Records to process –

※ ※ ※

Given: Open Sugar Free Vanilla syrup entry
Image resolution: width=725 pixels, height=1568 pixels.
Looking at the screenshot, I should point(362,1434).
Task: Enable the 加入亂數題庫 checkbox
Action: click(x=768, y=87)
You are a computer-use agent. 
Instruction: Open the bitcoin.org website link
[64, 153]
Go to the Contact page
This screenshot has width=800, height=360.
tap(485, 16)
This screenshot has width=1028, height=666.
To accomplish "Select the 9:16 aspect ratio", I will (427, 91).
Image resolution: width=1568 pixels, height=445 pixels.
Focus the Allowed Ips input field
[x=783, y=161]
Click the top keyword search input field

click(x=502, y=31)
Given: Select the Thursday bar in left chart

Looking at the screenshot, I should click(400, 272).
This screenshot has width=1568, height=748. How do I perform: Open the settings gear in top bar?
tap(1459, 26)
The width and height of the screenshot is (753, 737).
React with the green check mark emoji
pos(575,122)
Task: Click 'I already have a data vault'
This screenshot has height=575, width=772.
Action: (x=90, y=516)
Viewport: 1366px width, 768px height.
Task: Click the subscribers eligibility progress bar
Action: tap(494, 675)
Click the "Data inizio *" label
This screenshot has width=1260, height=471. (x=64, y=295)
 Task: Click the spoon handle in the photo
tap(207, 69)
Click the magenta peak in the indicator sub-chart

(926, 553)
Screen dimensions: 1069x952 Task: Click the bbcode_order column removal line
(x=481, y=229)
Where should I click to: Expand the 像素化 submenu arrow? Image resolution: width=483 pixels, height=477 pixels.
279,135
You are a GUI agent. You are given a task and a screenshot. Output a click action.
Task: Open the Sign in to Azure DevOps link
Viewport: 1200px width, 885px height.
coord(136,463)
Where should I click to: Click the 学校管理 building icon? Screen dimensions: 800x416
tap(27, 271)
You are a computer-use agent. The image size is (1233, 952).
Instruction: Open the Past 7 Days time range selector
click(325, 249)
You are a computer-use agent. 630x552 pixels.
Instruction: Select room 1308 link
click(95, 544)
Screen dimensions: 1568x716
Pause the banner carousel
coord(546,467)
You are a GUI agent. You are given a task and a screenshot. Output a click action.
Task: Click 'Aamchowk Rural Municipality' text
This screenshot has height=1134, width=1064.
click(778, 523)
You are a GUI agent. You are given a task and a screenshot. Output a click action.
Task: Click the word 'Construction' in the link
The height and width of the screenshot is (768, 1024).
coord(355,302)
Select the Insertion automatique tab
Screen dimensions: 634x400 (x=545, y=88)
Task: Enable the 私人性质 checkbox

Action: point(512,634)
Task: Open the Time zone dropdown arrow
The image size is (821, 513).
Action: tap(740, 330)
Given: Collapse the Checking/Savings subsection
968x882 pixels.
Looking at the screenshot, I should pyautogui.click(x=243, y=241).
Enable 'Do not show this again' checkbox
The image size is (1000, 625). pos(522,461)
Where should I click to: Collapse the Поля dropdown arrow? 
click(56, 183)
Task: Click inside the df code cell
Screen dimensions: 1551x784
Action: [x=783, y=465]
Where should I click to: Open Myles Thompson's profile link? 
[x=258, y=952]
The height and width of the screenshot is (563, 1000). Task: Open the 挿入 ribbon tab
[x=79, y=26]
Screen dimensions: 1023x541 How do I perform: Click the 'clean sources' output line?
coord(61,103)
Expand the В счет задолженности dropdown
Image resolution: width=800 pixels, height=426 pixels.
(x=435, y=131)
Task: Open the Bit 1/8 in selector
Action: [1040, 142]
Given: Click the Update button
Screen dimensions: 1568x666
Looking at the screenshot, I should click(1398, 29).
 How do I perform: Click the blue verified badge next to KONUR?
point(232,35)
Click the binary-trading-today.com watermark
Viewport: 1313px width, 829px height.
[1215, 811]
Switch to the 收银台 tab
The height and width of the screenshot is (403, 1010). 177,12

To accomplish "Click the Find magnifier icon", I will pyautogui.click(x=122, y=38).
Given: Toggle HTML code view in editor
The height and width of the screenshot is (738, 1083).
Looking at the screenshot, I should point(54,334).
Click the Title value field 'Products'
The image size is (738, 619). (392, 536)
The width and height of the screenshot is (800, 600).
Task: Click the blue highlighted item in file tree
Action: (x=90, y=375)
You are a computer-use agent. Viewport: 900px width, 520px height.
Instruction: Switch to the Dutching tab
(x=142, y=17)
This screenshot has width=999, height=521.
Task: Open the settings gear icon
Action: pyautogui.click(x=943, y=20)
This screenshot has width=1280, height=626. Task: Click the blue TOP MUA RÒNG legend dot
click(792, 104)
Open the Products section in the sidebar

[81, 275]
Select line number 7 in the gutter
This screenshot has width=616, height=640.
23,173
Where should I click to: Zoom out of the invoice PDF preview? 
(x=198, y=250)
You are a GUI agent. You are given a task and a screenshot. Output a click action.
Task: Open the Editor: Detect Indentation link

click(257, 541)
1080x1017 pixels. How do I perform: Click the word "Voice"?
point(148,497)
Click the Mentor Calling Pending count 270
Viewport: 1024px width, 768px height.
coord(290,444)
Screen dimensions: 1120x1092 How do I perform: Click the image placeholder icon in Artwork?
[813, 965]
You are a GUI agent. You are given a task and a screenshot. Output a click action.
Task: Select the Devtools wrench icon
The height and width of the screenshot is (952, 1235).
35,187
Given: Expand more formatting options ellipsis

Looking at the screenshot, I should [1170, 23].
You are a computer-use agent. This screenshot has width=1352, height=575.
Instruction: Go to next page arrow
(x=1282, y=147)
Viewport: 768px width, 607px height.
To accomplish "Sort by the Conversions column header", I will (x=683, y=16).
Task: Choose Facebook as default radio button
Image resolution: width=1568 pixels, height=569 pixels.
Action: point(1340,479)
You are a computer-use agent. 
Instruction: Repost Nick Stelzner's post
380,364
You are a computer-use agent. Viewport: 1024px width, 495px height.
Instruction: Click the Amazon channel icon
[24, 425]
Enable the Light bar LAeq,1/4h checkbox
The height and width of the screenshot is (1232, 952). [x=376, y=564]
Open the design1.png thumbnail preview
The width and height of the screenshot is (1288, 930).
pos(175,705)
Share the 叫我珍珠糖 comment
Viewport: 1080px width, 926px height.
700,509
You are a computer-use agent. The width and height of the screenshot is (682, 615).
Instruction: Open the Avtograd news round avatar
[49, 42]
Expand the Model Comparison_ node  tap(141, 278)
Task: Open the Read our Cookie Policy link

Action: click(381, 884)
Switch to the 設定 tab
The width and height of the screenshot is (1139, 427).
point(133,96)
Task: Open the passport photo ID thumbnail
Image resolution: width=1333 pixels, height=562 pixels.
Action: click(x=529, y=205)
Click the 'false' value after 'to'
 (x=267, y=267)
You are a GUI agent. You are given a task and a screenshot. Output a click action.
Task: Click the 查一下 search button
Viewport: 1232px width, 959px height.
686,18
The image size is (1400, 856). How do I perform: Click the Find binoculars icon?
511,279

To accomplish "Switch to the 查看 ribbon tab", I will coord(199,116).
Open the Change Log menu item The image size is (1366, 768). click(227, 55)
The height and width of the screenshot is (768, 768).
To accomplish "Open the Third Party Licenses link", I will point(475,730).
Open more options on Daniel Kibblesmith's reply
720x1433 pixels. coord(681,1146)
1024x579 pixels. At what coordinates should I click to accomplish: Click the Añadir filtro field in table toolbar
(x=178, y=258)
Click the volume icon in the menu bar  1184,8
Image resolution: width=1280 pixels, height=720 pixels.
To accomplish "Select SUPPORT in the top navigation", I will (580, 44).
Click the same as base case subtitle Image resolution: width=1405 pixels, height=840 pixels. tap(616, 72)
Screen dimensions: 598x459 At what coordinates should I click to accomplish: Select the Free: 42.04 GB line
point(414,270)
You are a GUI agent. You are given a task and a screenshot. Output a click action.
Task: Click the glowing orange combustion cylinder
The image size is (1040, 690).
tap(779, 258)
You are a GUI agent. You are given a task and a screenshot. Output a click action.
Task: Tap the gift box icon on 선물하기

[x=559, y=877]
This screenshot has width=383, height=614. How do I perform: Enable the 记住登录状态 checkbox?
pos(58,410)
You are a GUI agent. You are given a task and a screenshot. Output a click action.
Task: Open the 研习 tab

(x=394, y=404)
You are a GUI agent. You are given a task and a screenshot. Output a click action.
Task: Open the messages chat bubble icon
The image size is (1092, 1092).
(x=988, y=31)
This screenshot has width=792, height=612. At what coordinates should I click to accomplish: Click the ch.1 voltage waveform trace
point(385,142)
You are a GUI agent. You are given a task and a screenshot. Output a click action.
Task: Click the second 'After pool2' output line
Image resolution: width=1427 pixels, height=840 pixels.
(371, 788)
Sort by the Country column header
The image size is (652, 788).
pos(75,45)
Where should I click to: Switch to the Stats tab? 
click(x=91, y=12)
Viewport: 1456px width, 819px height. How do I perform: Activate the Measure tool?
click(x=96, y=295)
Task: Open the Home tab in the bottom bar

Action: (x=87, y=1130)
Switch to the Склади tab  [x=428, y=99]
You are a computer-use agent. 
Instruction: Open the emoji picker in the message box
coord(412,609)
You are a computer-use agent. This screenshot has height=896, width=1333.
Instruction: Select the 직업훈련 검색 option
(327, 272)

※ ※ ※

To be done – Can you reproduce, character for character, every line of the records above from the one containing "Switch to the 收银台 tab" down to the one containing "(x=198, y=250)", both included?

Correct result –
Switch to the 收银台 tab
The height and width of the screenshot is (403, 1010). 177,12

To accomplish "Click the Find magnifier icon", I will pyautogui.click(x=122, y=38).
Given: Toggle HTML code view in editor
The height and width of the screenshot is (738, 1083).
Looking at the screenshot, I should point(54,334).
Click the Title value field 'Products'
The image size is (738, 619). (392, 536)
The width and height of the screenshot is (800, 600).
Task: Click the blue highlighted item in file tree
Action: (x=90, y=375)
You are a computer-use agent. Viewport: 900px width, 520px height.
Instruction: Switch to the Dutching tab
(x=142, y=17)
This screenshot has width=999, height=521.
Task: Open the settings gear icon
Action: pyautogui.click(x=943, y=20)
This screenshot has width=1280, height=626. Task: Click the blue TOP MUA RÒNG legend dot
click(792, 104)
Open the Products section in the sidebar

[81, 275]
Select line number 7 in the gutter
This screenshot has width=616, height=640.
23,173
Where should I click to: Zoom out of the invoice PDF preview? 
(x=198, y=250)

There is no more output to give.